I have not had any issues with warping so far. Given the length and thickness of the rails and the box shape of the base, it's very 'anti' warping already. In time, maybe, but given the purpose of this table is for occasional entertainment then those are risks that are perfectly acceptable.
If the goal was to build a professional class table, then sure you'd use slate, but for a cheap no frills occasional muck around table? It's overkill and certainly wouldn't make it portable anymore defeating one of the main criteria of what I needed in a table. I've certainly conceded in many responses that this is not a 'pro level' attempt at a table for cheap.
When marking the black rubber bumpers I would have used a silver sharpie pen.
When something is so obvious it's oblivious to you at the time.....and I have a silver sharpie pen....
Where can I get plans
I'm attempting to put together a PDF of dimensions, specially on the pocket since that's what most people are after. In the meantime if you want you can have my Google Sketchup file I used, just email me a request and I'll send it to you.
who makes that vise grip style angle clamp you used on the frame work
Sorry I don't know. It doesn't have branding, my father gave it to me many years ago and he's had it for decades before that. I have no idea where it comes from sorry.
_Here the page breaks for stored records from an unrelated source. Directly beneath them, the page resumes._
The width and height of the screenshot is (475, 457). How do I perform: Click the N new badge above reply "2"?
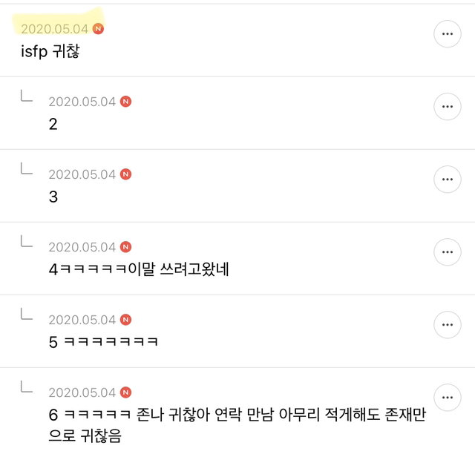point(126,102)
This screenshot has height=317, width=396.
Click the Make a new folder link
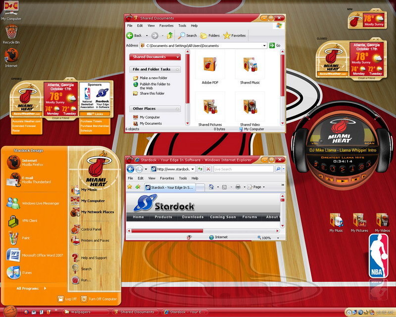click(153, 78)
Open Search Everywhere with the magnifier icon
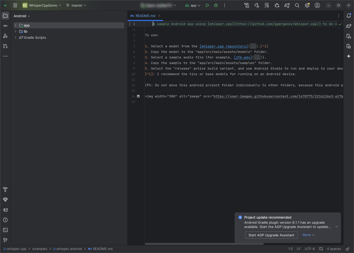 click(297, 5)
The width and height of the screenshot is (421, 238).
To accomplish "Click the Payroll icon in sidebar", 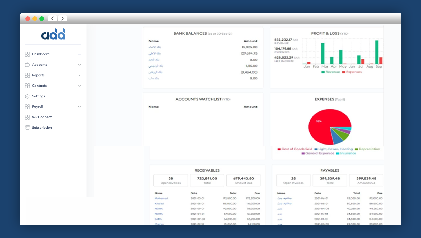I will [27, 107].
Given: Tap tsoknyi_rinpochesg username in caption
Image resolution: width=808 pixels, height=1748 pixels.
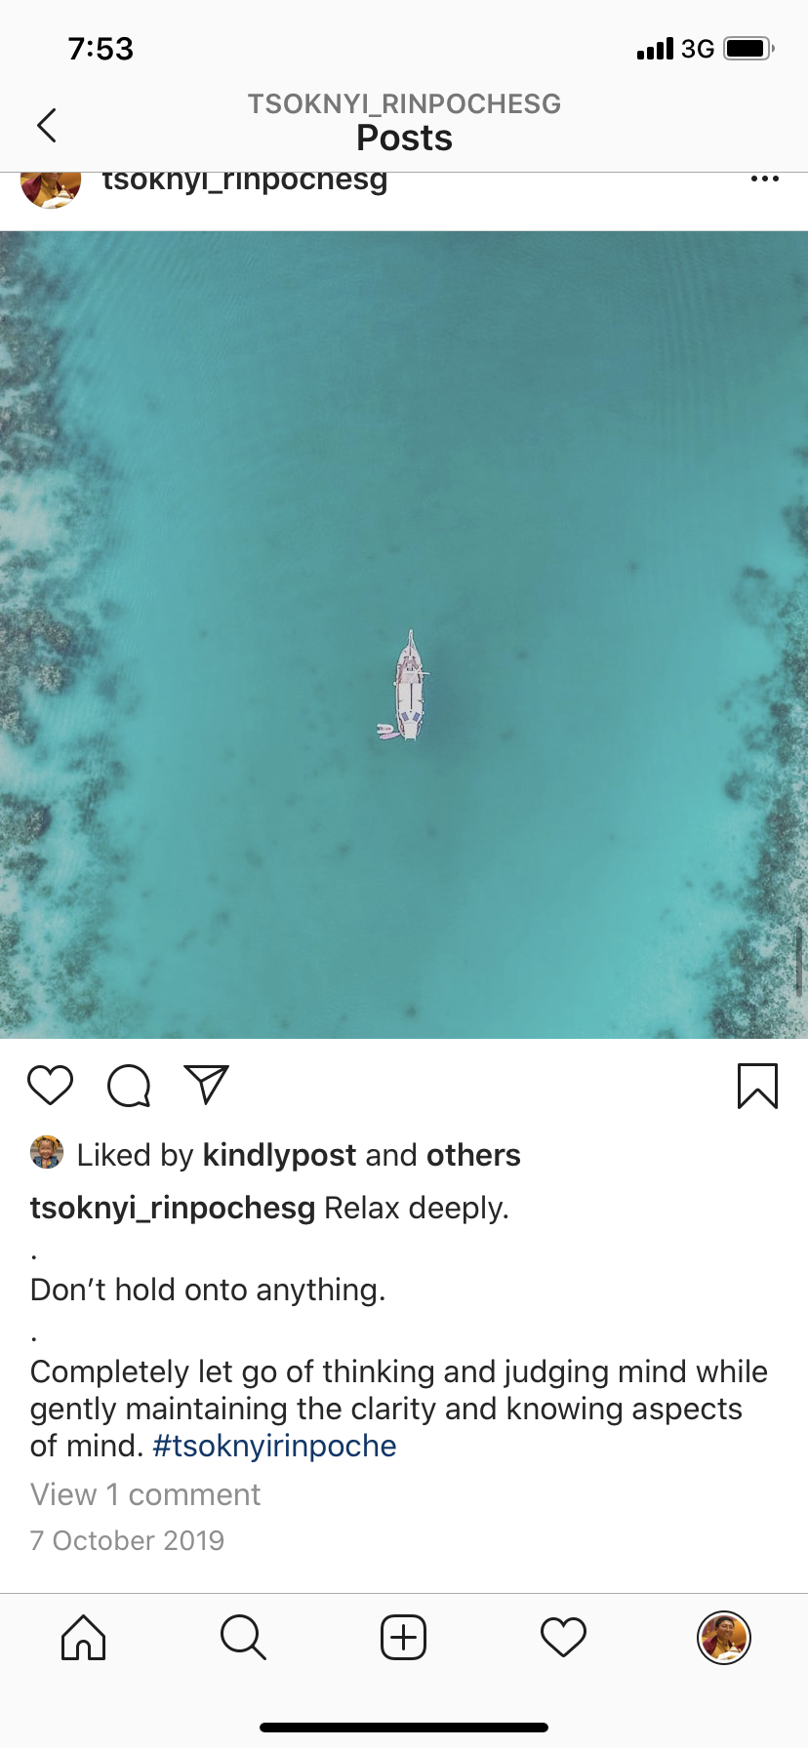Looking at the screenshot, I should [173, 1208].
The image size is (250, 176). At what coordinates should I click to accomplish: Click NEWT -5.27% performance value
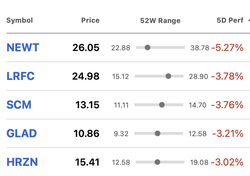coord(227,47)
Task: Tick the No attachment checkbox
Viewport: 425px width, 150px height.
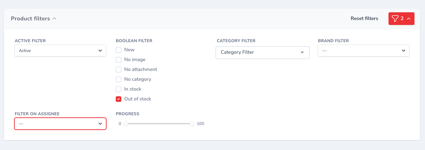Action: 119,70
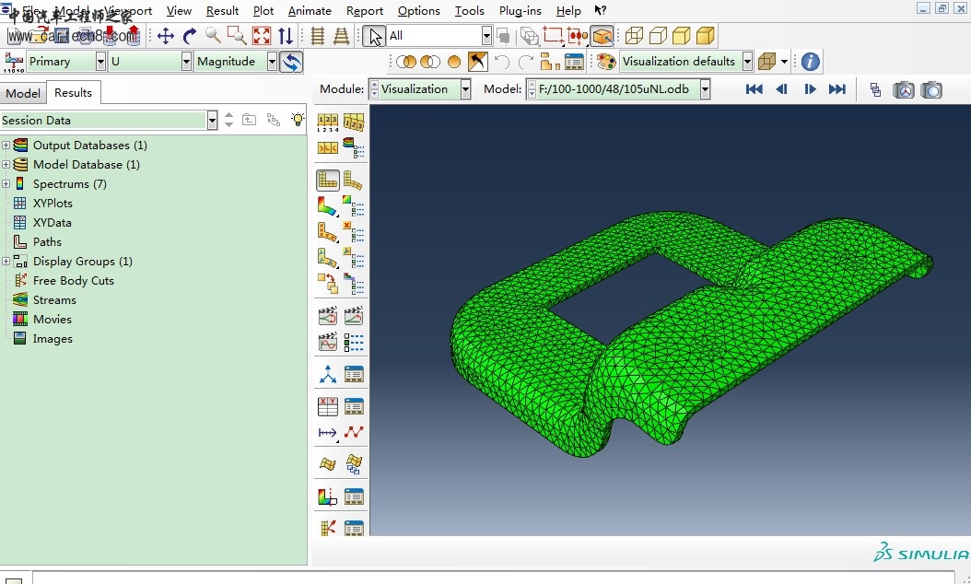Expand the Output Databases tree node
This screenshot has width=971, height=584.
pos(6,146)
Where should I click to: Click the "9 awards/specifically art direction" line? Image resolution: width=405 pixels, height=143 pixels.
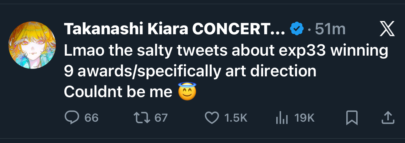coord(190,72)
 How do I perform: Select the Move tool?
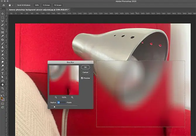click(3, 14)
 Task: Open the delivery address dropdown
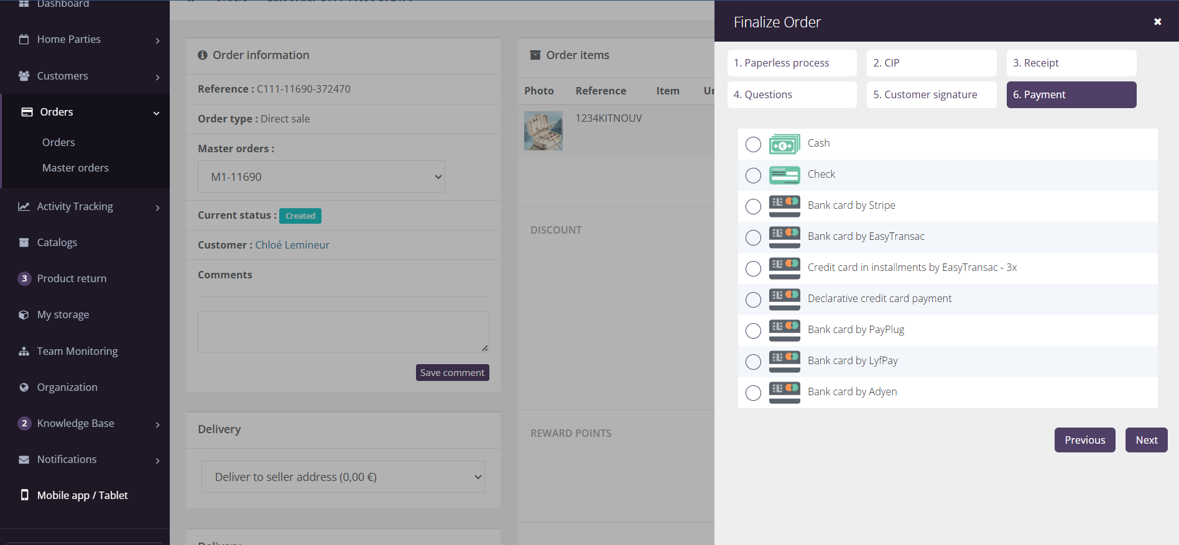click(x=343, y=477)
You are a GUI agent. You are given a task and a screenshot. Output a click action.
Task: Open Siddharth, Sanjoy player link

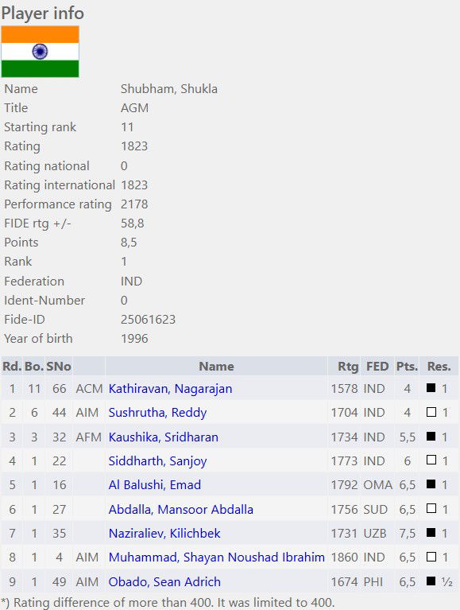[x=157, y=461]
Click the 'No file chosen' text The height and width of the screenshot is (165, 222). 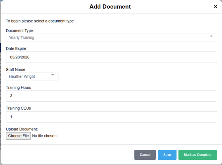(44, 136)
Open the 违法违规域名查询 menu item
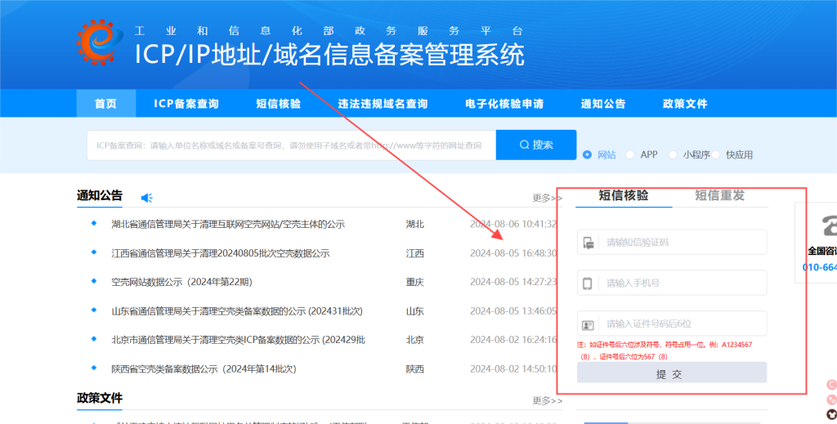837x424 pixels. tap(383, 104)
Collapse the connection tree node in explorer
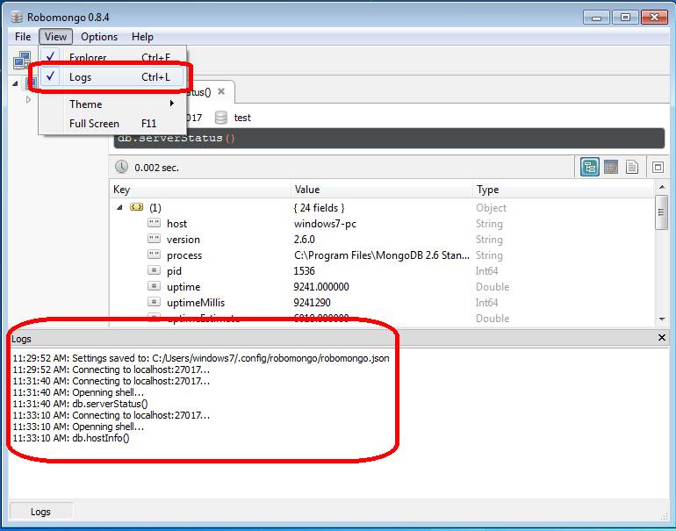Viewport: 676px width, 531px height. [15, 83]
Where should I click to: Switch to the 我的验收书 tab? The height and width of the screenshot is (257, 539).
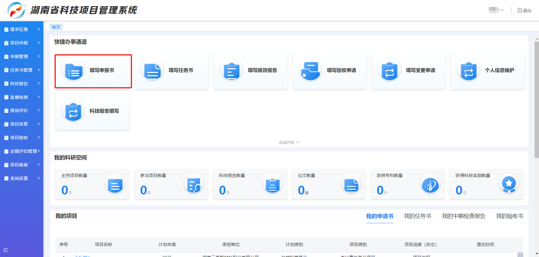click(x=510, y=216)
Hey, i have a question, me and a friend wanted to build our own pool table, but we demoralized when we saw that a expensive quality table use "slate" on the table, as we wanted it to be a almost excellent table like the ones on our local pool we didn´t knew what to do and we left the project on stand by. My question is, is it possible to use something as good as the slate or at least something taht gives a similar result??? And if it is, what can we use???
Let's be honest, professional tables are built with slate tops for a reason. If you're trying to build a professional table that behaves like slate, then unfortunately I don't know or can think of an alternative surface. If you're willing to make some concessions/compromises and accept the limitations of what other materials have, then building a table out of formply (note I say formply, not plywood), or even MDF are viable options, but these are not going to be identical to slate.
I've had people who play more regularly then me say the surface I've made feel good, so take that as you may, however these are my 2 cents:
If you're wanting to replicate the kind of high end tables of a pool hall, then sorry I doubt this project while fun to make, is going to meet that bar.
If you're after a weekend hobby table that you use with the friends or family as an entertainment piece, then that's what I've built and I think it works great for that.
I hope that helps at least a little.
@@barberspaddockwoodworking YOO, that was fast!!!! And it actually helps a Lot, thank You man, i'll make sure to follow your instructions, thanks again
👍👍👍
Hi, just wondering what timber you used for the top rail, was it oak or something else?
Just boring, bog standard pine for the rails.
I don't know is it accurate enough for pofessional play, but I think it would be great for hobbists. And also looks very nice! Thanks for video
Oh definitely not a pro table for sure, but it's still alot of fun to play on!
How did you screw in the railings? Did you prepare the felt before pre drilling, or just drill right though the felt? And just secured into the black sheet?
Railings are screwed to the table with bolts. Yes drilling straight through the felt, so make sure you clamp down well and you won't have any issues.
Everything was great except the rubber bumper not recommended for that size
@@pitiknilitzkie Could you expand on that? What specific would be wrong with this bumper?
Hello my friend....I just want to check with you what are the pocket sizes!?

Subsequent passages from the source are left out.